Abstract

Background Safety confirmation has led to calls for laparoscopic cholecystectomy (LC) to prevail in elderly patients, but the functional changes after LC have not been sufficiently compared with open cholecystectomy (OC). Using an administrative database, we reassessed the quality of cholecystectomy approach and timing of cholecystectomy for elderly patients with cholecystitis. Methods A total of 2552 patients aged ≥60 years who underwent cholecystectomy for cholecystitis were enrolled. Variables included demographics, comorbidities, complications, preoperative bile duct scrutiny, cholecystectomy timing (<48, 48–96, >96 h), functional status estimated by the Barthel index, teaching status, postoperative length of stay (LOS) and total charges (TC).

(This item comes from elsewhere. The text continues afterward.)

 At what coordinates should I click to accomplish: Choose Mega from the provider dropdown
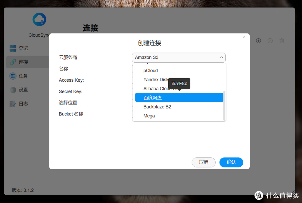pyautogui.click(x=149, y=116)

The impacts of age, OC and timing on LOS, TC, complications and functional changes were assessed by mixed linear regression analyses using propensity score-matched cohorts for LC and OC. Results The patients comprised 1742 LC and 810 OC patients across 122 hospitals. The mean ages and octogenarian proportions were 70.1 years and 10.6% for LC and 72.9 years and 20.5% for OC. Advancing age, males and acute inflammation were more frequently associated with OC. Longer LOS, higher TC and more complications were observed for OC. Age was a predictor of functional changes but not complications. Octogenarians and complications were associated with longer LOS, higher TC and more functional deterioration. Earlier cholecystectomy was only associated with lower TC. Conclusions Octogenarians were likely to have OC and functional deterioration. Since OC was a predictor of resource use and complications, strategies to complete earlier LC and prevent complications are required for octogenarians.